4. Recommendations: Improving Financial Wellness

  1. Regularize Compliance Immediately:
    Submit overdue accounts and ensure all future filings are timely to avoid penalties and maintain good standing with Companies House.

  2. Clarify Business Model and Activity:
    If the company is intended to trade, initiate operations, generate revenue, and record financial transactions to reflect active business health. If dormant, consider filing dormant company accounts to reduce administrative burden.
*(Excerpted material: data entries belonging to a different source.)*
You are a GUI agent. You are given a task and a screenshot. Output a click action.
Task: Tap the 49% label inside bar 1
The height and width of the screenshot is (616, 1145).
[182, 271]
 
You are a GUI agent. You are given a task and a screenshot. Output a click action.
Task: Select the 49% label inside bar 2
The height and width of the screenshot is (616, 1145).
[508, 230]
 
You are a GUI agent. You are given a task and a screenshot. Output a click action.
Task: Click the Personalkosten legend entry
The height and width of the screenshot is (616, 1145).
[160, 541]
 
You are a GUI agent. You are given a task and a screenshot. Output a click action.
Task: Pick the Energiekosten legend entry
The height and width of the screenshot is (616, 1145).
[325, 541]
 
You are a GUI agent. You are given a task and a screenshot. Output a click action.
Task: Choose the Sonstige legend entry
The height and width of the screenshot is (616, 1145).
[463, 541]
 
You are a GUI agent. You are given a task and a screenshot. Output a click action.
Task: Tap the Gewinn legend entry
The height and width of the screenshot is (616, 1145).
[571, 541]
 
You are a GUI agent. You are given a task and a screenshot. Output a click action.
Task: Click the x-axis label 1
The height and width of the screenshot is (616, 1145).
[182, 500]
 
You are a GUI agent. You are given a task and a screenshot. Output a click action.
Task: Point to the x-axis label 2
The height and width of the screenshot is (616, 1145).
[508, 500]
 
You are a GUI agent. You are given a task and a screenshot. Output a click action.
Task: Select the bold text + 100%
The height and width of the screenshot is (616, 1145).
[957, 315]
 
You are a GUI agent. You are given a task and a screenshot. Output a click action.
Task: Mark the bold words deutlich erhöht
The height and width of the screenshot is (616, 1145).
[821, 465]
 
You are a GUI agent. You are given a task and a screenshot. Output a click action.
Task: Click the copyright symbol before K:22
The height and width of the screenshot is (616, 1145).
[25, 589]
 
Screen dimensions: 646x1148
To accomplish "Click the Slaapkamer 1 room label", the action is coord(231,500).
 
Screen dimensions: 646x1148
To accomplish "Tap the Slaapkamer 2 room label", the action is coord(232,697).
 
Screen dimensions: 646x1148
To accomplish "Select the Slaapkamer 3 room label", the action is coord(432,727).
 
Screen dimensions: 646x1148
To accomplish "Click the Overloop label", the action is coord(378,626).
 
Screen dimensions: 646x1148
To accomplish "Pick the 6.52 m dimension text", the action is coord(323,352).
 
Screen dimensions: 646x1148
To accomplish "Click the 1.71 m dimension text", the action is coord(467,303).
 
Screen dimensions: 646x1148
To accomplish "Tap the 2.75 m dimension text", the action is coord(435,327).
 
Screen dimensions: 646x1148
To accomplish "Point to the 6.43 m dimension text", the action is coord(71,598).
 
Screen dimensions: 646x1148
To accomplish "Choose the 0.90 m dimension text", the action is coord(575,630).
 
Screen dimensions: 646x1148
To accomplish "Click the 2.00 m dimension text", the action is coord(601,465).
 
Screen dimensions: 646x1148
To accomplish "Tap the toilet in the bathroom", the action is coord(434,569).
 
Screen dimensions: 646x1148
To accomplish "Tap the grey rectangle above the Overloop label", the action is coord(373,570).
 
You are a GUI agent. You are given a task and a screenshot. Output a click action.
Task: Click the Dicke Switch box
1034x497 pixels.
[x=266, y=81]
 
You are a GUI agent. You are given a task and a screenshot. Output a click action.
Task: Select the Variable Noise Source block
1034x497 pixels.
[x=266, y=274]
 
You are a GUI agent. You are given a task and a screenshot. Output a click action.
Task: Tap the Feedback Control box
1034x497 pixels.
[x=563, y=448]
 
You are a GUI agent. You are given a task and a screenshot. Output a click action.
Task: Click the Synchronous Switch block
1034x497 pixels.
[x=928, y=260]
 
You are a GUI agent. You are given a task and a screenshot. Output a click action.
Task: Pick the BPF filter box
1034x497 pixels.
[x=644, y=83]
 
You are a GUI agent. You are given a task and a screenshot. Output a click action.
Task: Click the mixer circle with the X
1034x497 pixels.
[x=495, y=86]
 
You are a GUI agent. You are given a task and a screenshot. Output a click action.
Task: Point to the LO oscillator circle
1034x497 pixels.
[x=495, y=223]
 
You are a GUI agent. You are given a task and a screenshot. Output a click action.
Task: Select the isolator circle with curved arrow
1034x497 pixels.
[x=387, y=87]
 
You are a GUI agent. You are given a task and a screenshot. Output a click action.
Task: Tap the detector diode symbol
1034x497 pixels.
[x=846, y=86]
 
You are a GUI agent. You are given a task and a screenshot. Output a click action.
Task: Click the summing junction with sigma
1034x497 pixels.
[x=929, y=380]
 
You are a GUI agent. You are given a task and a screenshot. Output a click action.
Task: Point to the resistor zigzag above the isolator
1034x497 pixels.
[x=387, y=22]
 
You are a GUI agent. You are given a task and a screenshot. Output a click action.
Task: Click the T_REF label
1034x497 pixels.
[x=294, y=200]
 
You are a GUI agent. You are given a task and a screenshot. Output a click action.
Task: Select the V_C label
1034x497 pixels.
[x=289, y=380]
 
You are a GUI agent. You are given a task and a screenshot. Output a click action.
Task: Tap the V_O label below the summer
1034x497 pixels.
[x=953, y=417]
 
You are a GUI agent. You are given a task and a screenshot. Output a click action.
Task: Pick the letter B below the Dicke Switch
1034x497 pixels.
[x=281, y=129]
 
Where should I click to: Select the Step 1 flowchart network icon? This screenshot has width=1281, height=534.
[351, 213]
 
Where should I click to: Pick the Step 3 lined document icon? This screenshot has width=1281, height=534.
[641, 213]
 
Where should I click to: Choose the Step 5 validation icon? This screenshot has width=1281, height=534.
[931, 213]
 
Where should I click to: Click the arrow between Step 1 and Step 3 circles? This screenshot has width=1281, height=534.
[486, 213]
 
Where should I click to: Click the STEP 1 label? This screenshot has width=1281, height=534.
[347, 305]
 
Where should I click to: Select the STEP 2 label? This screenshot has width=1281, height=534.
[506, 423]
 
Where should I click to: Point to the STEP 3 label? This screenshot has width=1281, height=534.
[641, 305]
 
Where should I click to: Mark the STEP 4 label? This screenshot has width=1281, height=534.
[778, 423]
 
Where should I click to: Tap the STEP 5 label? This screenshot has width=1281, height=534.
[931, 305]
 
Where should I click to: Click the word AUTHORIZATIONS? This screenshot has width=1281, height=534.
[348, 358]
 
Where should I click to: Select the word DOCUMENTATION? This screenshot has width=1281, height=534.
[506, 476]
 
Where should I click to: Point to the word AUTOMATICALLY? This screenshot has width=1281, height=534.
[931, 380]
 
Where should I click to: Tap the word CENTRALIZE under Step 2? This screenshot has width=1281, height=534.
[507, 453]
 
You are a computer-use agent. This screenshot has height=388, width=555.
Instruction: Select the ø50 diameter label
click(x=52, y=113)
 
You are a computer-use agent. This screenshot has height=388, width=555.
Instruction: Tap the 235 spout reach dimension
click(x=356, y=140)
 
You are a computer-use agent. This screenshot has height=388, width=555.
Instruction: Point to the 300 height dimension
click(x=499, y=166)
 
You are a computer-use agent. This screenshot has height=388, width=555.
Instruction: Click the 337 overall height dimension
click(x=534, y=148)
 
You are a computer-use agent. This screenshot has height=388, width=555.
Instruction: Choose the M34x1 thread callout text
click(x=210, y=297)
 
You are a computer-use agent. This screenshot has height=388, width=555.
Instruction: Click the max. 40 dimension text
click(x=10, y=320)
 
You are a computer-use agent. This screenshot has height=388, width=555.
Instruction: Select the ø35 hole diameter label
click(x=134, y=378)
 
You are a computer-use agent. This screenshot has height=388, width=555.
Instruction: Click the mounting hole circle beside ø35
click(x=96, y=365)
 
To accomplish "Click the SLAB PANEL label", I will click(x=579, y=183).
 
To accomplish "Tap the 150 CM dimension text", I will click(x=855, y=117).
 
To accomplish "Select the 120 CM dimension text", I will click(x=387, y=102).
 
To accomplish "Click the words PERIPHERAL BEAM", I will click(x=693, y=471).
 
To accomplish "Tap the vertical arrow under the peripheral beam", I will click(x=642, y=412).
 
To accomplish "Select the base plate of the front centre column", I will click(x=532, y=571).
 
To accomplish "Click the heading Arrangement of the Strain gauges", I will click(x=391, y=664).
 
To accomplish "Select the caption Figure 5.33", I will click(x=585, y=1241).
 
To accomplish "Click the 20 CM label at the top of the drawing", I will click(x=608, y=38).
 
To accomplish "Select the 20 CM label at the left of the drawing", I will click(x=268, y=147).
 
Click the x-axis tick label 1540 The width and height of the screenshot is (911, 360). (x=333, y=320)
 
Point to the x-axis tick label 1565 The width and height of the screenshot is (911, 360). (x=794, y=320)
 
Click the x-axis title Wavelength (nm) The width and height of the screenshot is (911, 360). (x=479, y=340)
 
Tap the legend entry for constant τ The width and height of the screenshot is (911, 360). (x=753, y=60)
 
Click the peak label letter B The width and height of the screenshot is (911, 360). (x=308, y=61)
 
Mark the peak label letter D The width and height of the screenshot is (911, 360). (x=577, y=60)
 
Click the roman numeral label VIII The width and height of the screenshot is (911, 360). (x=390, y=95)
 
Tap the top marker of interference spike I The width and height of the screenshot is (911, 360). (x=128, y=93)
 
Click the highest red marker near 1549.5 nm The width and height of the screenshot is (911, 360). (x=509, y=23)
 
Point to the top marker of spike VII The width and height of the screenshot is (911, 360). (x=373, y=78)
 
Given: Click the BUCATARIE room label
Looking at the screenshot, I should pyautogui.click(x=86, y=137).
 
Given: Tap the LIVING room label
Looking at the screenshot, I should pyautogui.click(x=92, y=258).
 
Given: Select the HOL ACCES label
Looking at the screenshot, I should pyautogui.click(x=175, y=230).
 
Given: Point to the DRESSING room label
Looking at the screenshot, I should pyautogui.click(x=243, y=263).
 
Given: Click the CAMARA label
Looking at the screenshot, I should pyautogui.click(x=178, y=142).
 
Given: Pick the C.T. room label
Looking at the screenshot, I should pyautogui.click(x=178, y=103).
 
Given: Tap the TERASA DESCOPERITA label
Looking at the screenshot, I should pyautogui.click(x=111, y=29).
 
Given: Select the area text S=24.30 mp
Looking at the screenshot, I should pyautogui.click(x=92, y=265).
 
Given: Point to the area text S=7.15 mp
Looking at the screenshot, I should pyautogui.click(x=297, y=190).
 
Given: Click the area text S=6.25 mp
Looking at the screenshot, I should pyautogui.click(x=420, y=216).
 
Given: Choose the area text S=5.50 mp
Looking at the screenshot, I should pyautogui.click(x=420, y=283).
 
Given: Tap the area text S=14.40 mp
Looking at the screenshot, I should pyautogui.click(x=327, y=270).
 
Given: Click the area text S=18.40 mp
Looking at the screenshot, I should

  3. Financial Record-Keeping:
    Maintain proper accounting records to capture any transactions, however minimal. This will facilitate accurate financial reporting and compliance.

  4. Capital Infusion:
    Consider injecting additional capital or securing funding to support start-up costs or operational needs if business activation is planned.

  5. Strategic Review:
    Evaluate whether continuing as a private limited company is appropriate. If the company is inactive for strategic reasons, formalize this status to avoid regulatory complications.

  6. Director Oversight:
    The director should ensure active oversight of company affairs, compliance, and financial reporting to prevent further deterioration of company health.